Structure and contents of the book

This book has no chapters: it contains this introduction, five steps, and a conclusion that invites us to help others be braver, creating “cultures of courage” that unleash collective potential. Each step revolves around a core thematic that, when combined, form a holistic evidence-based framework that leverages the cognitive (Steps 1, 2, and 5), physiological (Step 3), and behavioral (Step 4) domains of behavioral change. The Resource section at the end of the book provides a QR code to access a “Courage Quiz” and a complimentary workbook.

  • Step 1 – Focus on What You Want, Not on What You Fear: based on the principle that what you focus on expands, it helps us shift from fear to clarity of intention, both for immediate challenges and for our broader life goals.
  • Step 2 – Rescript What’s Kept You Scared or Too Safe: examines the beliefs and stories we tell ourselves, showing how to rewrite them in order to move beyond fear and open up new possibilities.
  • Step 3 – Breathe in Courage: teaches us to transform the physiology of fear into the psychology of courage, learning to embody courage in daily life and draw strength from both our inner and outer environment.
  • Step 4 – Step into Discomfort: helps us reframe discomfort as a catalyst for action. Through the “one-brave-minute” rule, we practice taking that first step, building courage step by step.
  • Step 5 – Find the Treasure When You Trip: shows us how to rise after failure, transforming setbacks into lessons that build wisdom and resilience. More than “bouncing back,” it teaches self-compassion, forgiveness of our fallibility, and acceptance of our unfinished self. By releasing the shame of past mistakes, we gain the freedom to pursue our highest intentions with greater courage.
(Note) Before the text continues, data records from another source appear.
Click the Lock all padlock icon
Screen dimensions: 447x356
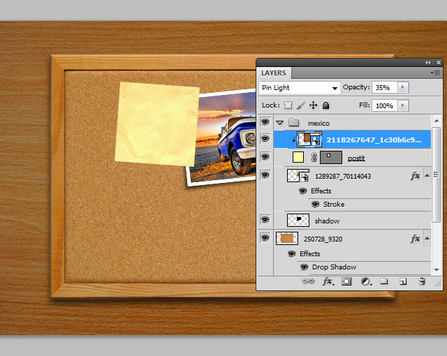[x=325, y=105]
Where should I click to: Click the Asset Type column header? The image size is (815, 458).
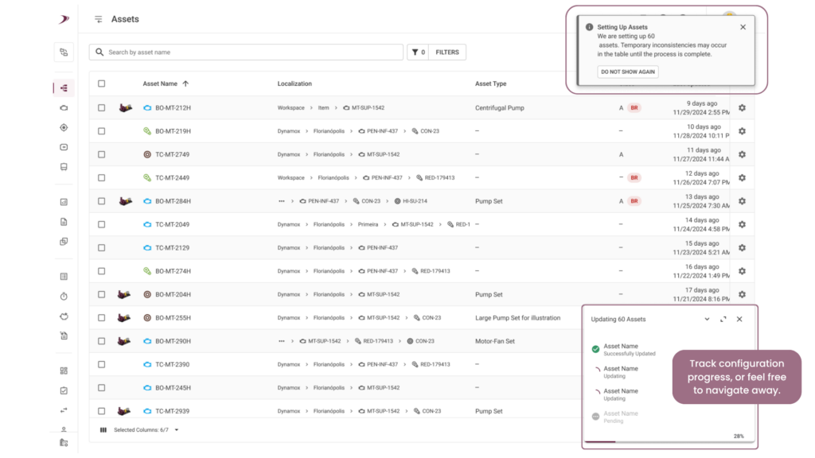(x=490, y=83)
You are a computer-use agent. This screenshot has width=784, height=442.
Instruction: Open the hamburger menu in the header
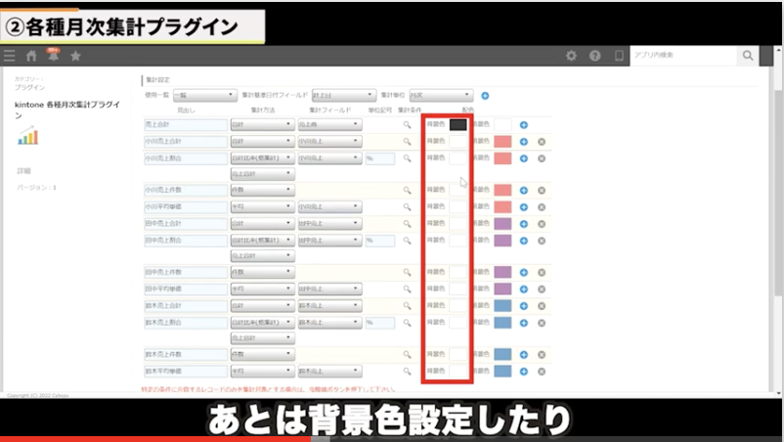click(x=10, y=56)
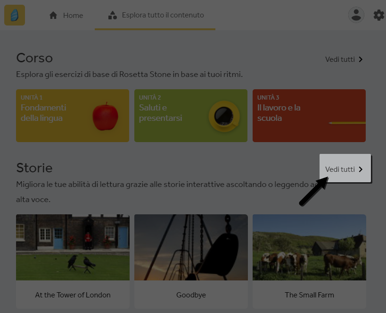Expand Corso with its Vedi tutti chevron
386x313 pixels.
pos(361,59)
The sequence of the steps matters less than the inner work they demand. Facing the courage gap is uncomfortable and often daunting, but it is precisely this challenging work that shifts the balance in our favor. Stepping into it may never feel easy, yet it remains the most worthwhile of all endeavors — and this book is designed to help us take that first step.

 

Instructions for reading this book

Margie Warrell has crafted a concise five-step framework that translates research into a practical road map to close the gap between thought and action. Synthesized from adult development, cognitive psychology, somatic coaching, and neuro-leadership, the book deliberately distills theory into actionable steps. Her intention is to build mastery in the two essential dimensions of courage: managing fear and acting in its presence. At a time when values like integrity and character feel increasingly expendable, this book serves as a rallying cry to realign ourselves with higher principles that embolden us to move forward where others retreat. After reading this book, we will have concrete tools to help others step into their courage gap by reframing their fears, encouraging action, and offering the steady support everyone needs to flourish. As Amy Edmondson reminds us, courage and Psychological Safety are two sides of the same coin: rewarding brave behavior and responding constructively to failure counter hesitation and make vulnerability safer — the strongest predictor of high-performing teams. Through clear principles, relatable anecdotes, and compelling insights, the book equips us to be braver, use our full agency, and see even failure and hardship as catalysts for growth.

For leaders, The Courage Gap offers a practical roadmap to embed and expand a courage mindset across teams and organizations. By doing so, it helps leaders strengthen trust, break down silos, spark innovation, accelerate learning, and unleash collective courage in pursuit of a more secure and fulfilling future.

Closing the courage gap is not a short course but a lifelong endeavor — and in a time of division and disruption, The Courage Gap is more than a guide: it is a lifeline.